(Given records)
═══

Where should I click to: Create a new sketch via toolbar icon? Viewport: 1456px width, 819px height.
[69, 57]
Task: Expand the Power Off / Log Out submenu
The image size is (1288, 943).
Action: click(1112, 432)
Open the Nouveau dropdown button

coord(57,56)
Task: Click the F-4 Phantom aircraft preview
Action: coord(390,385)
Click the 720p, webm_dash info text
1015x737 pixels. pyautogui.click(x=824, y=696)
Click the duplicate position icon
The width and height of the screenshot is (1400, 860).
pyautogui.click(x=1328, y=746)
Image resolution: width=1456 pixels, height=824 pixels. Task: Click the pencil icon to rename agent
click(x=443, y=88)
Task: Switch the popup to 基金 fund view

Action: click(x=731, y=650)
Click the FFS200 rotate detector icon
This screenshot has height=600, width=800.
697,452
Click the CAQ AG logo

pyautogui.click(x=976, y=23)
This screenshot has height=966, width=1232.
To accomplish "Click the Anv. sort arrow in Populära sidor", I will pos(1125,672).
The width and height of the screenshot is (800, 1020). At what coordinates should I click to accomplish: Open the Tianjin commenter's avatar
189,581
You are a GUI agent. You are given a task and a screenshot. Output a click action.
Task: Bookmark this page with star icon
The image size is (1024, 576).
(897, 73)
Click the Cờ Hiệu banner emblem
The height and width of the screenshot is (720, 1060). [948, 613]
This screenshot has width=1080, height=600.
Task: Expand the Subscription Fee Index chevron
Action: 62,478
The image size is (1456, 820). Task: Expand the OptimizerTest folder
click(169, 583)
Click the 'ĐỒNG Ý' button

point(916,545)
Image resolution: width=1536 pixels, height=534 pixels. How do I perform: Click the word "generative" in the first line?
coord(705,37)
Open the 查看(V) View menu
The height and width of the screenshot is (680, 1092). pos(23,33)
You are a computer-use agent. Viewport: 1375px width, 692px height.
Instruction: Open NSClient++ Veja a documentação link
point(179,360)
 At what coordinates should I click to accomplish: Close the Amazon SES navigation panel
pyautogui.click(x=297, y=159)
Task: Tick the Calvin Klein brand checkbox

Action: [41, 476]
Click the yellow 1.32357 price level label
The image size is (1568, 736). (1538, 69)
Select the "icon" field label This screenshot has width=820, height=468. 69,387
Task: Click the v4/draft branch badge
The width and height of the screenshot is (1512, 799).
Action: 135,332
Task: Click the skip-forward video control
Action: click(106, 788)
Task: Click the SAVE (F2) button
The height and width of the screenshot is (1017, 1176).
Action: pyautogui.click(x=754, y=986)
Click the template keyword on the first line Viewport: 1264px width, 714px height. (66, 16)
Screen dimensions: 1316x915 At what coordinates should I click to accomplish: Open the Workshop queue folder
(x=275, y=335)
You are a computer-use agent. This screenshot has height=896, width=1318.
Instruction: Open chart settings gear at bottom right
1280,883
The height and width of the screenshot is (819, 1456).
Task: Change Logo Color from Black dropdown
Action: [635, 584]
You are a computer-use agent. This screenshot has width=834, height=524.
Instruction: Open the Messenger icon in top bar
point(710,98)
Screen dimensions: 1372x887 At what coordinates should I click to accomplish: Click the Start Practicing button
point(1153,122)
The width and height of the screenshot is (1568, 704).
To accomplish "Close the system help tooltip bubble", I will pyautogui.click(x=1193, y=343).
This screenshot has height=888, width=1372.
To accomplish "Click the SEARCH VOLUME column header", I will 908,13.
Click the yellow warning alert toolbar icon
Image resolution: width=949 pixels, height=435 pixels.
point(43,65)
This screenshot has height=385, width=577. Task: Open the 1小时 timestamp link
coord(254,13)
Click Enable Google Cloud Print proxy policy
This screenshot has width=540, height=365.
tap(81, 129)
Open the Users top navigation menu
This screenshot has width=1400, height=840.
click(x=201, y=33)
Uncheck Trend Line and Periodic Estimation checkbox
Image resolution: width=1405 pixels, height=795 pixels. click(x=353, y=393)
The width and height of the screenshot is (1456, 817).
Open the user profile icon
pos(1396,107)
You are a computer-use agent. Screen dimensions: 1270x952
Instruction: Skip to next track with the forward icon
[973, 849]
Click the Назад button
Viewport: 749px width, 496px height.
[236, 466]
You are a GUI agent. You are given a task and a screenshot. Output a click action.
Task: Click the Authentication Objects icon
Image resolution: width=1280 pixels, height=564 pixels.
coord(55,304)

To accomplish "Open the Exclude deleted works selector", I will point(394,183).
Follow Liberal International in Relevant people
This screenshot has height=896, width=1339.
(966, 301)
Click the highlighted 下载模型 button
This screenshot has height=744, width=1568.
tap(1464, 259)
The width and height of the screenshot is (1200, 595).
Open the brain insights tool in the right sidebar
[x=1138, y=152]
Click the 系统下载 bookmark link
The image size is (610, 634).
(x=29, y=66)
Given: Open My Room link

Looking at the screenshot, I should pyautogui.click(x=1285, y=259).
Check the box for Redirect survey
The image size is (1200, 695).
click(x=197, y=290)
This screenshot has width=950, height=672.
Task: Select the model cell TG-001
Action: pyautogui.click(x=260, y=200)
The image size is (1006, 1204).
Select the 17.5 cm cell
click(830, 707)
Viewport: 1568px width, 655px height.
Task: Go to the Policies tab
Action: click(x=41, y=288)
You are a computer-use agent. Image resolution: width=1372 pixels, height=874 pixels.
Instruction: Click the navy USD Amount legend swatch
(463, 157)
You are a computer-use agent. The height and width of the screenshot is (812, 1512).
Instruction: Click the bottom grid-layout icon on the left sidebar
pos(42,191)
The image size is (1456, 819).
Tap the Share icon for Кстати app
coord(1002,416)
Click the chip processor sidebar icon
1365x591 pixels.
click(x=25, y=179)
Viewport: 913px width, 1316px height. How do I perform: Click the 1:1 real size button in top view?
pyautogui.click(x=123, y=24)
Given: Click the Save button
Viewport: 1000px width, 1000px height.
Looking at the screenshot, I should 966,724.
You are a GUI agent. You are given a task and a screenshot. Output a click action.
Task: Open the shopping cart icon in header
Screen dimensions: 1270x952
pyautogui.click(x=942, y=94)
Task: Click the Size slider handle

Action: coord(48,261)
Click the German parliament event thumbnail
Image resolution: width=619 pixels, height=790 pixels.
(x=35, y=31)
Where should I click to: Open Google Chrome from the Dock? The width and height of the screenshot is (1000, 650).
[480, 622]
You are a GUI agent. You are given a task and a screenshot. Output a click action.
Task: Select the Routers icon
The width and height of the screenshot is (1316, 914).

═══

(Task requirements)
Copy out the records, everything from the line containing "Given: Open My Room link" down to the line containing "(x=35, y=31)", both of those lines included.

(Response)
Given: Open My Room link

Looking at the screenshot, I should pyautogui.click(x=1285, y=259).
Check the box for Redirect survey
The image size is (1200, 695).
click(x=197, y=290)
This screenshot has width=950, height=672.
Task: Select the model cell TG-001
Action: pyautogui.click(x=260, y=200)
The image size is (1006, 1204).
Select the 17.5 cm cell
click(830, 707)
Viewport: 1568px width, 655px height.
Task: Go to the Policies tab
Action: click(x=41, y=288)
You are a computer-use agent. Image resolution: width=1372 pixels, height=874 pixels.
Instruction: Click the navy USD Amount legend swatch
(463, 157)
You are a computer-use agent. The height and width of the screenshot is (812, 1512).
Instruction: Click the bottom grid-layout icon on the left sidebar
pos(42,191)
The image size is (1456, 819).
Tap the Share icon for Кстати app
coord(1002,416)
Click the chip processor sidebar icon
1365x591 pixels.
click(x=25, y=179)
Viewport: 913px width, 1316px height. How do I perform: Click the 1:1 real size button in top view?
pyautogui.click(x=123, y=24)
Given: Click the Save button
Viewport: 1000px width, 1000px height.
Looking at the screenshot, I should 966,724.
You are a GUI agent. You are given a task and a screenshot. Output a click action.
Task: Open the shopping cart icon in header
Screen dimensions: 1270x952
pyautogui.click(x=942, y=94)
Task: Click the Size slider handle

Action: coord(48,261)
Click the German parliament event thumbnail
Image resolution: width=619 pixels, height=790 pixels.
(x=35, y=31)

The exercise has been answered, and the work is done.